*Challenges:*
a – Answer these questions using the forum thread about the Point @ Poipu, putting each answer on its own line marked the same way.
(i) On which buildings does artringwald say the repairs were completed?
(ii) Which building is described as the closest to the water?
(iii) What daily resort fee does gnipgnop ask about in the last post?
b – In the forum thread about the Point @ Poipu, rewrite the part that begins at "## artringwald (Oct" and stops after "Diamond bought it).", swapping "repairs" for "renovations".
c – Write the next part of the forum thread about the Point @ Poipu, picking up after its last post.

==== Reading passage

# Point @ Poipu



## gnipgnop (Oct 20, 2013)

Does anyone know the location of Bldg. 6 at the Point @ Poipu??  Is it ocean front, ocean view, island view??? and do you know if the construction for the water intrusion has been completed in this building?  Thanks


----------



## artringwald (Oct 20, 2013)

They completed the repairs on buildings 4 and 6 and have started
on building 2. Here's a map of the property (from before Diamond bought it). 






Building 6 has some great ocean views. Here's the view from 6-205.


----------



## T_R_Oglodyte (Oct 20, 2013)

gnipgnop said:


> Does anyone know the location of Bldg. 6 at the Point @ Poipu??  Is it ocean front, ocean view, island view??? and do you know if the construction for the water intrusion has been completed in this building?  Thanks



Building 6 is the building closest to the water. Units in the building have unobstructed views of the water except for some ground level units where the ocean view is blocked by some low rises between Building 6 and the ocean (which means those are the best "garden view" units at the resort. 

When we were there in August, the water intrusion work on Building 6 was nearing completion.  It appeared that all exterior work had been completed, so all remaining work was in the interior.  If someone is assigned a unit in that building it will be recently renovated.


----------



## gnipgnop (Oct 20, 2013)

Oh wow you guys, Art and Steve!!  Thank you so much for the info.  We are in Bldg. 6, Ocean Front in a rental.  Can't wait.
One more question:  If you rent from an owner do you still have to pay the $25.00 a day resort fee??

========
==== Dataset

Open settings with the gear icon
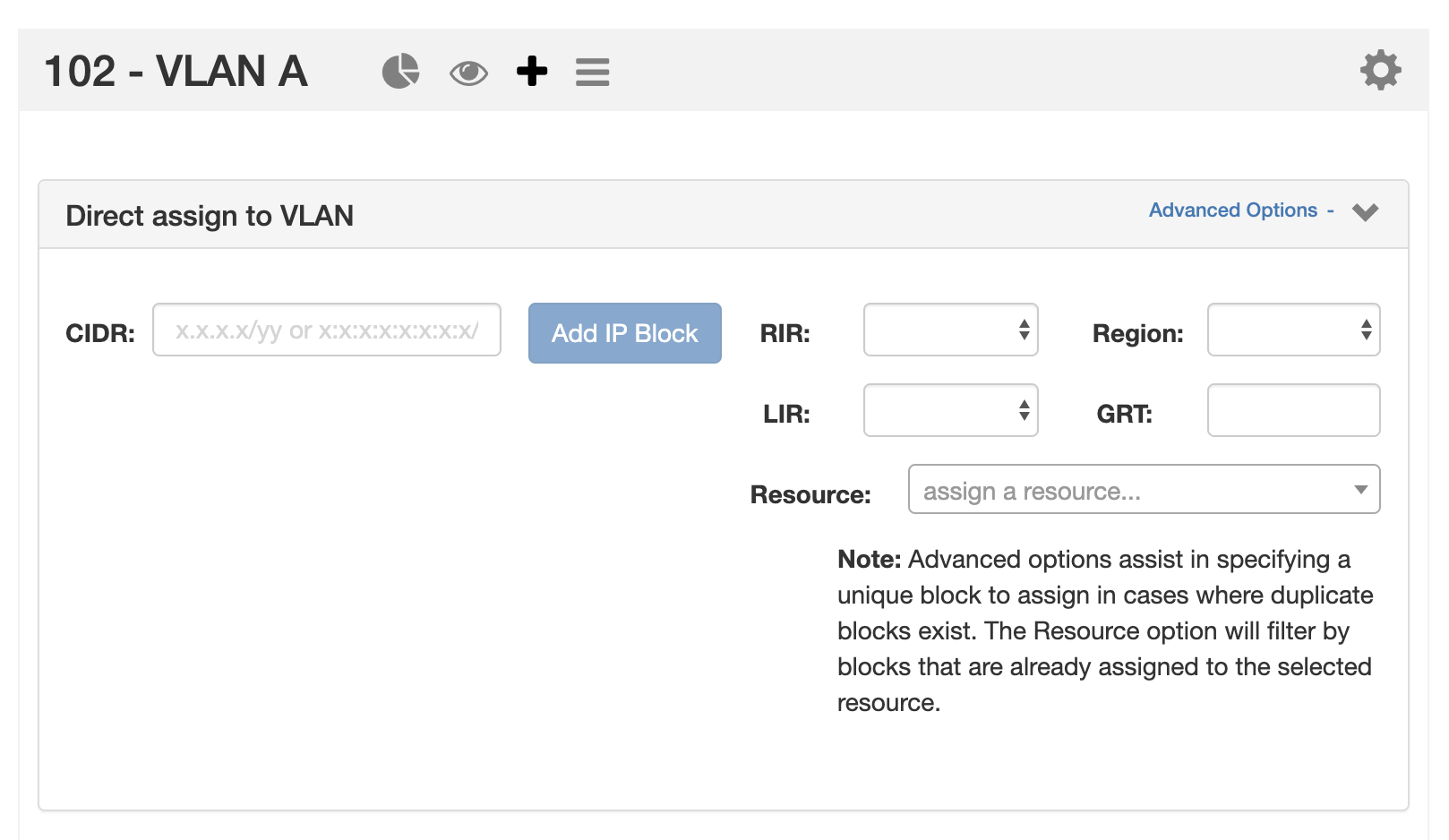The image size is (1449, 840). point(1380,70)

========
==== Dataset

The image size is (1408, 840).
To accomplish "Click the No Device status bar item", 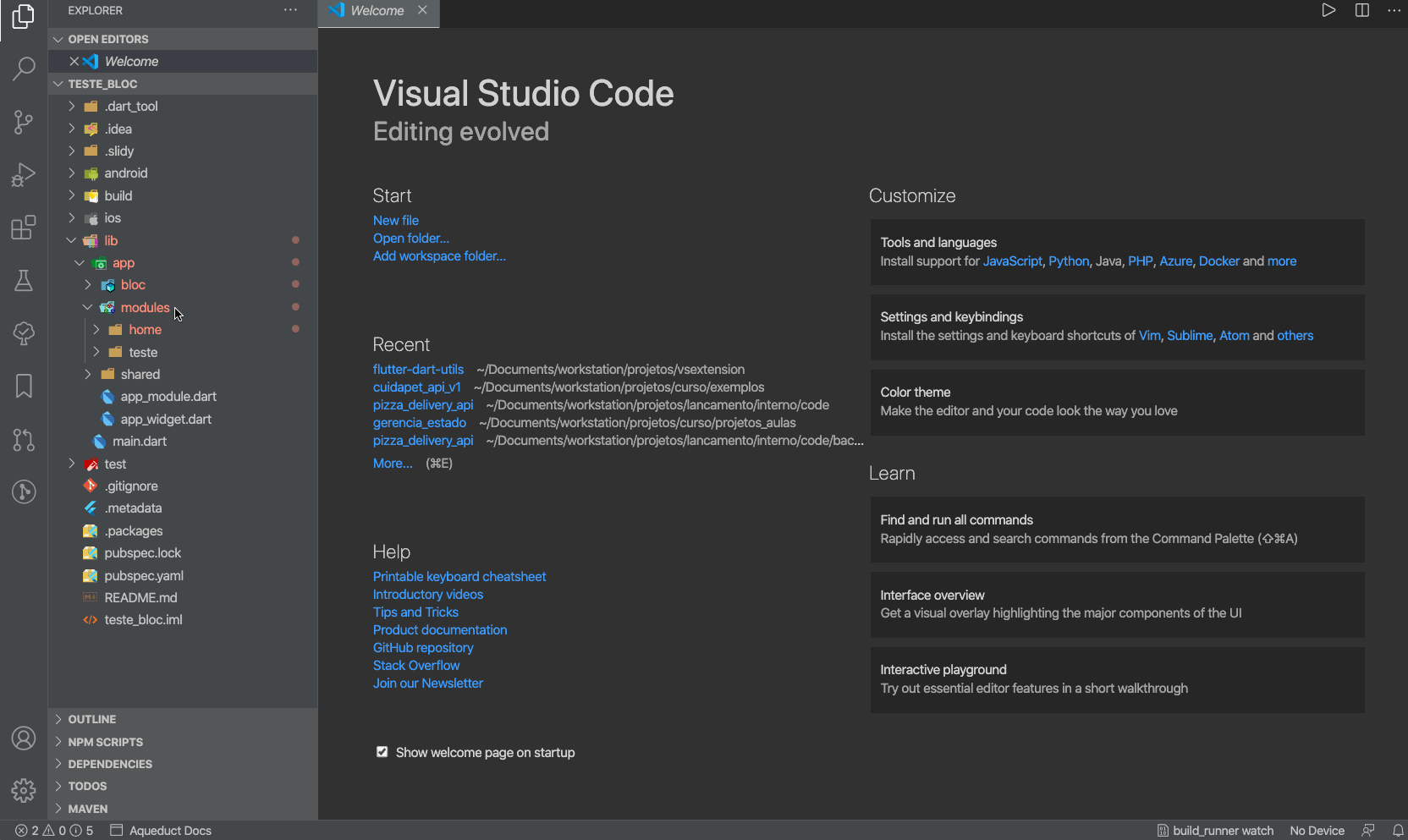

========

*Results in order:*
a –
(i) Buildings 4 and 6
(ii) Building 6
(iii) $25.00 a day

b –
## artringwald (Oct 20, 2013)

They completed the renovations on buildings 4 and 6 and have started
on building 2. Here's a map of the property (from before Diamond bought it).

c –
----------



## presley (Oct 20, 2013)

gnipgnop said:


> If you rent from an owner do you still have to pay the $25.00 a day resort fee??



According to the resort fact sheet, you do.  It's the main reason why I won't buy there.  If I need to rent out my week, I don't want to have to factor in the extra fees in my asking price.

https://www.diamondresorts.com/The-Point-at-Poipu/Factsheet

Nvm.  After reading it again, it looks like the owner weeks don't, but if an owner makes additional reservations, they do pay it.


----------



## Fisch (Oct 20, 2013)

presley said:


> According to the resort fact sheet, you do.  It's the main reason why I won't buy there.  If I need to rent out my week, I don't want to have to factor in the extra fees in my asking price.
> 
> https://www.diamondresorts.com/The-Point-at-Poipu/Factsheet
> 
> Nvm.  After reading it again, it looks like the owner weeks don't, but if an owner makes additional reservations, they do pay it.



Correct.  As owners we never had to pay the $25, we were just there last week.  Everyone does have a $7/day tax and energy fee.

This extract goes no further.